▶ **What you need to do**
In the listing that follows, locate the line containing "Click the Atl. Nacional team crest icon" and the line containing "Where should I". Retype exactly those two lines and every line between them, and nothing more.
═══ Stored data ═══
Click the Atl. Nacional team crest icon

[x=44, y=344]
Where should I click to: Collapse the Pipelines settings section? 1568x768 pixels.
═══
═══ Stored data ═══
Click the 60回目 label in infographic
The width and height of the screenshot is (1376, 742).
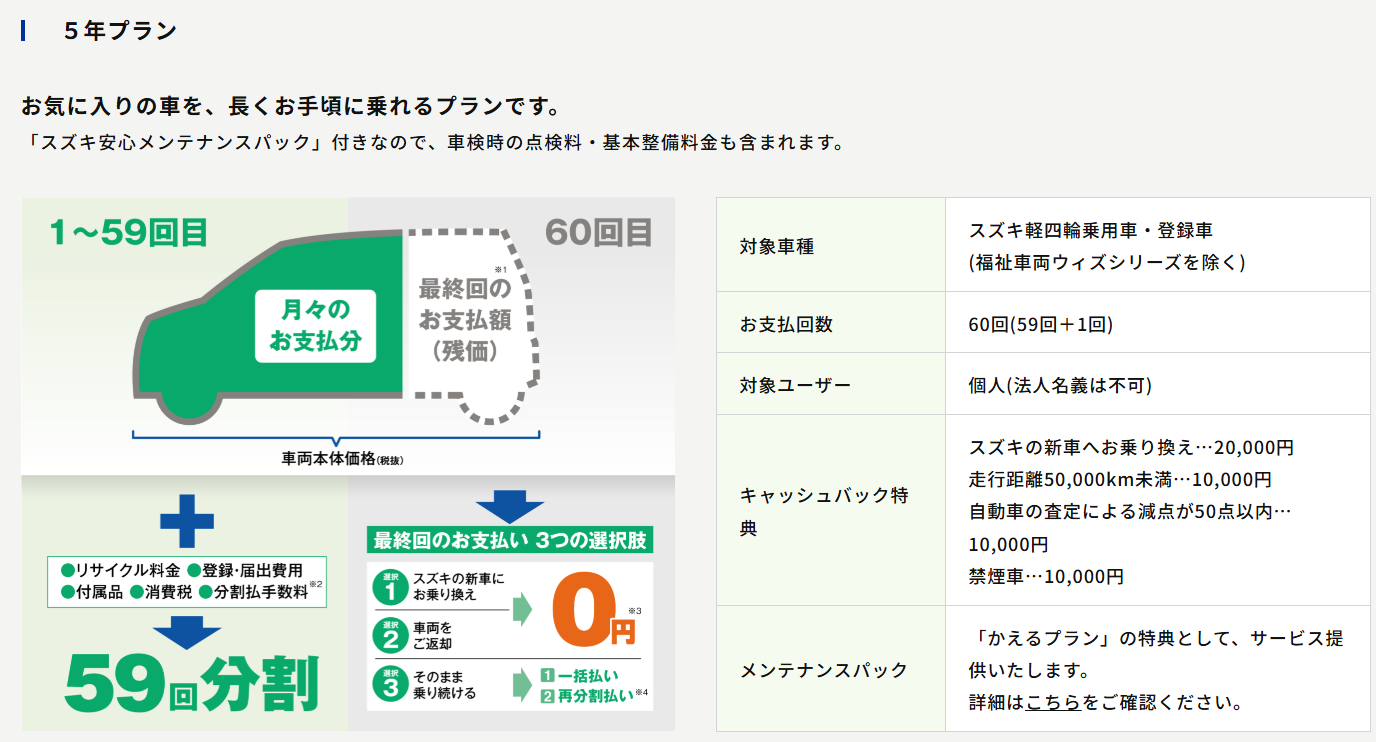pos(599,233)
═══
═══ Stored data ═══
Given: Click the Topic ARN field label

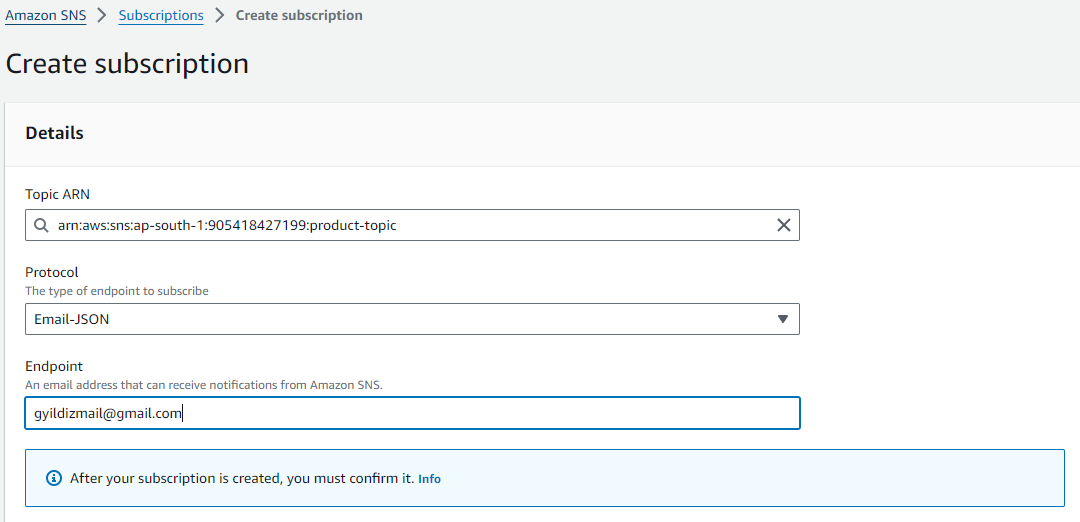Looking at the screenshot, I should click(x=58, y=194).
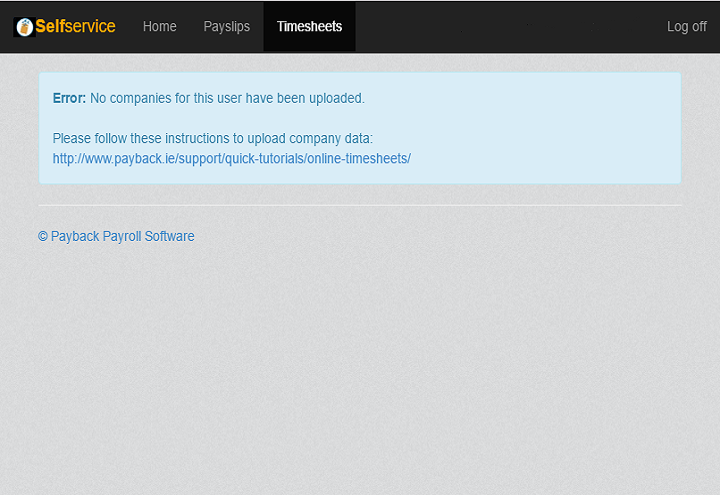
═══
▶ **Answer space**
Click the Atl. Nacional team crest icon

[x=44, y=344]
Where should I click to: Collapse the Pipelines settings section? 1568x768 pixels.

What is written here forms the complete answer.